Saturday 17 January 2015

Ex Student recollections

WILMA STABB (nee RITCHIE) (A pupil about 1930 )

My memories of the Glen Park School of over 60 years ago are very happy ones.  For several years, in October, my parents (Mr. & Mrs. W. Ritchie) would bring my brother Russ and I, by car, to visit my Grandma and Uncle on a farm at Glen Park.

Russ and I attended the Glen Park School with our cousin, Stewart Cameron, each day. We walked the 3 miles each way with our cut lunch in our school bag. This was a novelty to me as we lived in a large country town 300 miles away, at Bright, in North-Eastern Victoria. The Bright school was close to home - we came home to lunch each day - and then each class had its own Teacher from lst Grade to Intermediate Certificate.

Mr McLachlan, the teacher at Glen Park School at that time, came from Ballarat each day. He was very kind, and popular with all the children. The school consisted of several Jeffrey children, Arnold Coffield, ? Goldsmith and Stewart Cameron that I can remember. We had a photograph taken at the time, which has been lost unfortunately, over the years.

Mr. McLachlan wrote on a large blackboard each morning, setting out our lessons and it took me some time before I could find which section belonged to my grade. The teacher took all the grades himself, apart from some help at times from his Monitor, Stewart Cameron. One day my sketch of a stalk of Daphne was voted the best, so I felt very proud of my effort.

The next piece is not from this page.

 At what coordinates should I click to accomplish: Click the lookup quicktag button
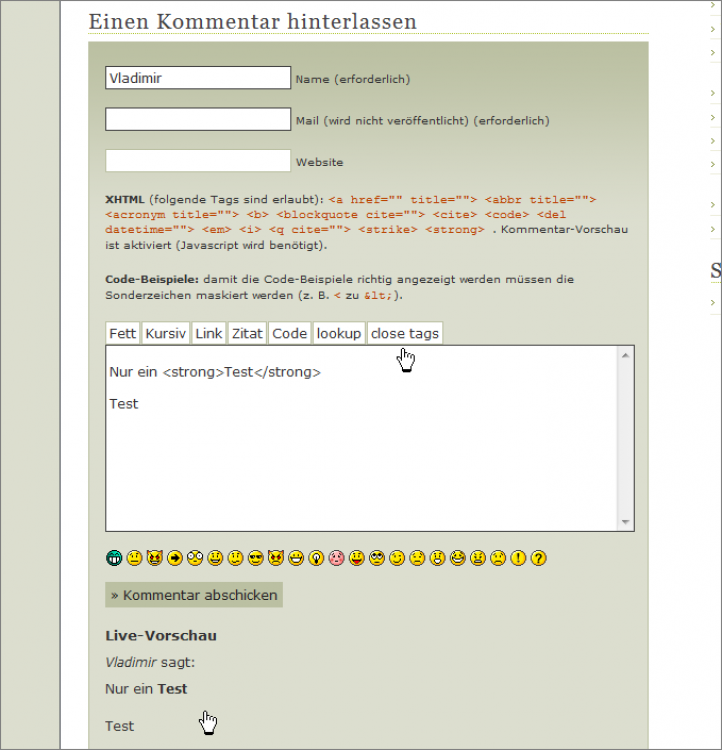tap(339, 333)
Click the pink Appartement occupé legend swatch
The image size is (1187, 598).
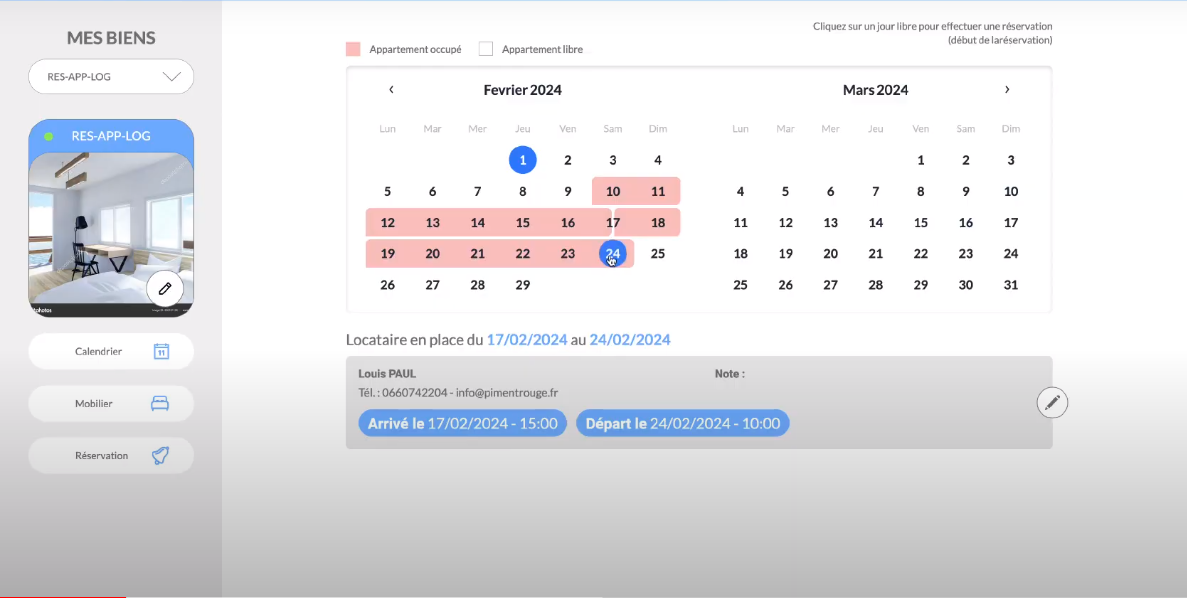352,49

We ate our cut lunch and played together happily each lunchtime. (I was supposed to visit a cousin nearby, called Annis Ross, at lunchtime, but I often stayed at school instead, to play with the other children).

Stewart, Russ and I had some interesting adventures on our way to and from school especially as Stewart knew the families en route and we were always made welcome to call in and have a chat and something to eat, after school.


JUNE SOBEY (nee CARTLEDGE) (A pupil 1941 - 1950)

I started at the Glen Park School in 1941, there were four in my family going to the school at this time my brothers, Jim, Steve and Bill and myself. There were 11 children in my family. We lived at the bottom of Jimmy Longs Hill and we cut across the paddocks to get to school. At school we used to take it in turns to go and get the mail, Peterkins up the road from the school used to be the post office. When it was nature study day, if the weather was warm we would go for a day in the bush, we would take lunches, we thought it was rather good. Sports day was another great day. We would bob for apples, have an egg and spoon race, and a sack race as well as running and the other sports.

We used to play in the area before they built the White Swan Reservoir. When they started digging the holes we thought it was great, because we had the great mounds of dirt to run up and down in, we also used to walk along the big pipes. One day my brother Steve and I wagged school and we went swimming in a dam in the bush, we remembered it was bank day, and we had to get our bank books from school so mum wouldn't know we wagged. When we got back to school everyone had left, there were some swaggies and their dogs camped in the shelter shed. They had a fire going and they were eating hard boiled eggs, shells were everywhere on the ground, we got scared and ran home. We all had a garden at school. The boys grew vegetables and we planted flowers, my garden was a big round one. There were three teachers as I can remember Mrs Knights, Miss Terry and Mr Swenson. There were about 14 children going to school.

We used to like Mrs Knight, she had an old car, it could hardly make it up Jimmy Longs Hill, if we were walking up the hill we would give her a push and she gave us a bag of lollies.